» **Fragmento dado**
▽
Angéle Gauley, al anochecer, se quedaba a oscuras para no tener que gastar en combustible, y allí se ovillaba, en un rincón de su pocilga, tiritando de frío y de miedo. ¡Y qué miedo no tenía!, ¡qué pesadillas no la atormentaban!, ¡qué terrores no padecía cuando, a lo lejos, escuchaba un ruido extraño! La vigilaban sí; alguien, seguramente, seguía con atención todos sus movimientos… ¡Canallas! ¡Que el diablo se los lleve a todos! ¿Por qué no la dejaban en paz?
Y no voy a decir cómo acabó la vida de esta infeliz mujer para que, si algún día, en algún lugar, se encuentra usted con un tomo de rojas cubiertas que diga en el lomo: Las estrellas palidecen, no lo deje allí y se lo lleve a su casa.
△
» **Qué hacer**
Escribe la continuación del fragmento sobre Angéle Gauley a partir de su última oración. El material siguiente procede de otra fuente.

» **Datos mostrados**
▽
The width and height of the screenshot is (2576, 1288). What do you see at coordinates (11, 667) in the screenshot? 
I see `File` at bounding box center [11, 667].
△
» **Respuesta escrita**
Podría decir, ya para poner punto final, que la avaricia nos hace mentirosos, quejumbrosos, mentirosos, noctámbulos e inseguros. Por eso es un vicio capital: porque es cabeza u origen de otros muchos vicios y pecados. ¡Yo no he conocido a un solo avaro que sea sincero! Todos mienten, todos hablan en voz baja para quejarse de su triste suerte. ¡Ya van a operarlos de la aorta, ya se preparan para sus sesiones de quimioterapia, ya van a amputarles un pie! Pero ni están malos del corazón, ni tienen cáncer ni se les ha gangrenado nada. Hablan así porque no pueden hablar de otra manera. Tienen miedo que los demás los consideren demasiado afortunados y, no pudiendo soportar tanta prosperidad, les disparen un tiro en la sien. Un recurso del avaro es siempre andar por la vida causando lástima. Únicamente así se siente seguro.
El avaro no cree en la Providencia divina; en realidad, el avaro no tiene fe más que en sus millones. Entre Dios y el dinero, prefiere el dinero. Dios nos hace valientes, pero el avaro es un cobarde, un temeroso: es, en el fondo, un hombre que se ha convertido en mendigo hoy para, según él, no tener que serlo mañana.